O namorido


Comentei com Benício sobre as conversas minhas com Douglas e claro que ele ficou irritado, se fechou uns dois dias e me jogou na cara que eu dava conversa, que nem deveria atender o telefone, que devia bloquear e foi o que fiz.  

Não tem jeito, não é só em romances que existem os dramas. Na vida real é onde eles estão e um livro pode e faz é recriar isso. Eu já estava namorando há seis meses com o Benício e tudo andava muito tranquilo até que um dia, eu sento pra trabalhar e Micael comenta.

— Tu soube que um carinha se jogou do sétimo andar, aqui em balneário, tá no jornalzinho.

— Credo, que horror começar o dia com uma notícia dessas, rapaz. Vamos falar de vida, frio, festa junina no mês que vem.

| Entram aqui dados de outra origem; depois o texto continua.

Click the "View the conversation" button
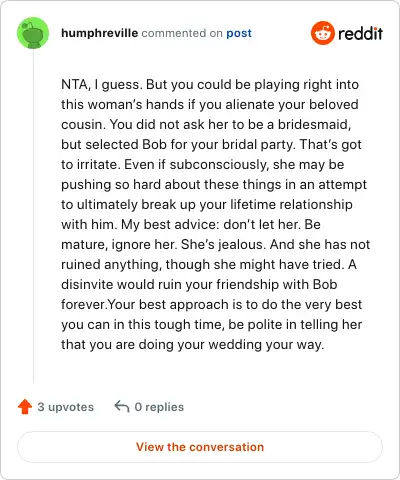 [200, 447]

Tinham passando quase três meses que havia conversado com o Douglas e me deu um arrepio forte pelo corpo. Quando pensei em olhar o jornalzinho perdi a coragem porque tinha um mau pressentimento de que o nome lá era o dele. Diferente do que pensei, o cara não perturbou mais depois da última ligação e dissipou aquela coisa ruim que eu senti, algo que parecia com culpa.

Porém na noite daquele dia em que recebi a notícia, dormi super mal, tive um pesadelo ruim, senti a raiva que o Douglas sentiu, medo, tristeza e acordei às três horas assustado. Liguei pro Benício, pedindo se podia buscá-lo aquela hora.

— Poxa, eu tava dormindo. Odeio que me acorda. — O Ministério da Saúde adverte: acordar Benícios no melhor do sono, pode ser FATAL. — O que é?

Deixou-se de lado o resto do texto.